The lower slopes of Beinn Liath Mhor a’ Ghiubhais Li were waterlogged, making progress rather laboured, but higher up the wind-clipped heath and stony slopes were a delight and in no time at all we were cooried down in the shelter of the summit’s windbreak wall enjoying a flask of coffee and some sandwiches.

The views from this summit are extensive with the whole length of the strung-out Fannichs on one side - the eastern Fannichs of An Coileachan and Meall Gorm look particularly fine, rising as they do from their long corrie-bitten wall. The view east was dominated by the long Glas Leathad Mor ridge of Ben Wyvis, while the view to the glorious west was to the spires and ragged outline of An Teallach, possibly the finest mountain in the land.

To the melancholy music of golden plover calls we descended north to a high col from where it was an easy climb to the short summit ridge of neighbouring Meall Daimh. Loch Glascarnoch lay below us, the sun-dappled hills of the Inverlael and Strathvaich Forests lay in front of us, and we had an evening meal and a drink or two in Ullapool waiting for us. Sometimes, just sometimes, life’s not so bad…

Cameron McNeish


Map: OS 1:50,000 Landranger sheet 20 (Beinn Dearg & Loch Broom)

Distance: 5 miles/8km

Approx Time: 3-5 hours

Start/Finish: Car parking area on A835 by the bridge over Abhainn an Torrain Duibh (GR: NH278742)
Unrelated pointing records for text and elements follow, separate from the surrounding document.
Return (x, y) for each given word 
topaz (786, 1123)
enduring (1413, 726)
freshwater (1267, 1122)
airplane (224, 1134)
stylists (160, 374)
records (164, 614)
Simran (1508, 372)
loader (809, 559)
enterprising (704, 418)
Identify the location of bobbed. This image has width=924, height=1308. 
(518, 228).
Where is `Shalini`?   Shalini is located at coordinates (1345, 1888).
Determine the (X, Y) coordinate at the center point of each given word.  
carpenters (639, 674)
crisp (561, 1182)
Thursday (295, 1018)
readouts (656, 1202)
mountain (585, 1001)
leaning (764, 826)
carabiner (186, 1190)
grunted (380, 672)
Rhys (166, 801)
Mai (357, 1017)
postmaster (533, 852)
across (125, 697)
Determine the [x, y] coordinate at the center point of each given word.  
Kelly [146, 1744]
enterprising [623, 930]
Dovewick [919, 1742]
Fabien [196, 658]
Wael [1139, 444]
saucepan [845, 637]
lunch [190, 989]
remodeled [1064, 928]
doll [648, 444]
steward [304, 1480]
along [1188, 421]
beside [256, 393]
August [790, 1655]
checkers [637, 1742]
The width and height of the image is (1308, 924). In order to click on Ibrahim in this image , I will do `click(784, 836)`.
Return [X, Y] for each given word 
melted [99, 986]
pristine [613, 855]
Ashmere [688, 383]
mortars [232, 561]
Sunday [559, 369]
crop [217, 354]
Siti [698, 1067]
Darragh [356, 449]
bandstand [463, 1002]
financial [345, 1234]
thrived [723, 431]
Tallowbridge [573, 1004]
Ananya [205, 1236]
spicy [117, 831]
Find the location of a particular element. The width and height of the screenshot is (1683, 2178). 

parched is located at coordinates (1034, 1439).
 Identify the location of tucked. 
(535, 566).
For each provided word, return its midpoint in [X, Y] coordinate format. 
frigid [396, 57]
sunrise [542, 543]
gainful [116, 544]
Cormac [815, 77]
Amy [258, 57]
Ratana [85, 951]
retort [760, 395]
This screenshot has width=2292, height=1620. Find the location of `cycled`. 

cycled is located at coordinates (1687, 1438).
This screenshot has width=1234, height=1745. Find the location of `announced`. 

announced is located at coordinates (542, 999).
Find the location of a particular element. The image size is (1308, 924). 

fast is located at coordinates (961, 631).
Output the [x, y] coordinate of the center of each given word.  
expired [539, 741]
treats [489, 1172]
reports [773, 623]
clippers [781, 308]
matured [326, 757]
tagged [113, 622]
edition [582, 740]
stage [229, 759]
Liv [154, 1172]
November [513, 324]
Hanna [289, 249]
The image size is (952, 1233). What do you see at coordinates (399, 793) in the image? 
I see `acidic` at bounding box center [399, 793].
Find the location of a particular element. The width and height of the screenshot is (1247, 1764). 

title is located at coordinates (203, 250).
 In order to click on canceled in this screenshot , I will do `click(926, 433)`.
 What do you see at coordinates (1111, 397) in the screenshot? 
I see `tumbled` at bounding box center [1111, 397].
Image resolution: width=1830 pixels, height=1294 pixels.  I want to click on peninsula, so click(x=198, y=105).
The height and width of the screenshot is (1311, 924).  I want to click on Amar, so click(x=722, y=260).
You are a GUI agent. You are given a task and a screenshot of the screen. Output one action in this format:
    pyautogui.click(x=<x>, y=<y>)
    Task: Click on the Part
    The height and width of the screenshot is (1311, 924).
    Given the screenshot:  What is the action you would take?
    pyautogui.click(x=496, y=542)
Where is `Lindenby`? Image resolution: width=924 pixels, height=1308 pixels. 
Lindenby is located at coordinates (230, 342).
Public transport: The Inverness to Ullapool bus goes along the A835.

Information: Ullapool TIC, 01854 612486

Route: On the S side of the river a signpost points out a track to Beinn Liath Mhor Fannaich. Follow this track, through a gate into a plantation of young pine, birch and rowan, and follow it until you reach the next gate. Go through the gate and leave the path, taking to the NW ridge of Beinn Liath Mhor a’ Ghiubhais Li. Follow this broad ridge to a shallow and peaty col before climbing the stony slopes to the summit. Descend in a NE direction to another col before climbing N to the summit ridge of Meall Daimh. Follow this short ridge NNW then descend easy slopes to the road just E of your starting point.